|
> Then a brick hits you in the face when it dawns on you that all of our tools are dumping crazy amounts of non-relevant context into stdout thereby polluting your context windows. I've found that letting the agent write its own optimized script for dealing with some things can really help with this. Claude is now forbidden from using `gradlew` directly, and can only use a helper script we made. It clears, recompiles, publishes locally, tests, ... all with a few extra flags. And when a test fails, the stack trace is printed. Before this, Claude had to do A TON of different calls, all messing up the context. And when tests failed, it started to read gradle's generated HTML/XML files, which damaged the context immensely, since they contain a bunch of inline javascript. And I've also been implementing this "LLM=true"-like behaviour in most of my applications. When an LLM is using it, logging is less verbose, it's also deduplicated so it doesn't show the same line a hundred times, ... > He sees something goes wrong, but now he cut off the stacktraces by using tail, so he tries again using a bigger tail.
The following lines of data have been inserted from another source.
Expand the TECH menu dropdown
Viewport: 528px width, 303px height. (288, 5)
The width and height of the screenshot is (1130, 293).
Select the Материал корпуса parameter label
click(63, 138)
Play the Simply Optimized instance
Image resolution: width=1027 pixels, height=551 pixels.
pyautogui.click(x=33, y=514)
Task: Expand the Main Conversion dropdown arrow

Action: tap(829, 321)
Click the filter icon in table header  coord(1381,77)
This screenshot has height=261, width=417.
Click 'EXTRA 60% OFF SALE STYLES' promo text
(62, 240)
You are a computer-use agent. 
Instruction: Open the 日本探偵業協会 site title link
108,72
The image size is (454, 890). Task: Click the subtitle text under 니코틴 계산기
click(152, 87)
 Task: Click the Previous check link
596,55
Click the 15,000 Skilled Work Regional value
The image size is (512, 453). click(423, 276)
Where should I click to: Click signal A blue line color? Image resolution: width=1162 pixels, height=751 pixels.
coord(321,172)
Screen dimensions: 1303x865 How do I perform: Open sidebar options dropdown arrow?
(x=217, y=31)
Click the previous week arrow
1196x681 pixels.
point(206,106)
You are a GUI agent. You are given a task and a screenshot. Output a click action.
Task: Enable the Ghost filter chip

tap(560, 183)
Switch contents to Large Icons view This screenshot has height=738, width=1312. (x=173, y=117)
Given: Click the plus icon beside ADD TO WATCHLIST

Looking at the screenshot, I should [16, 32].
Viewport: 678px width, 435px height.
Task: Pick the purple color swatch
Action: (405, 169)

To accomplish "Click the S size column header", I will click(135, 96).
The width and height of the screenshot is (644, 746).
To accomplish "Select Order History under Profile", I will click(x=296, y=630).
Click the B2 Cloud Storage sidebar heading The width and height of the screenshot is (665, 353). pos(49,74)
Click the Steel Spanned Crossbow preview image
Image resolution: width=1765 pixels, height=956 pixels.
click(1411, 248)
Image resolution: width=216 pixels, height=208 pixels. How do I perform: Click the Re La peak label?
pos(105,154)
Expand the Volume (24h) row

Not satisfied with what he sees HE TRIES AGAIN with a bigger tail, and … you see the problem. It’s like a dog chasing its own tail. I've had the same issue. Claude was running the 5+ minute test suite MULTIPLE TIMES in succession, just with a different `| grep something` tacked at the end.
Now, the scripts I made always logs the entire (simplified) output, and just prints the path to the temporary file. This works so much better. |
I think my question at this point is what about this is specific to LLMs. Humans should not be forced to wade through reams of garbage output either.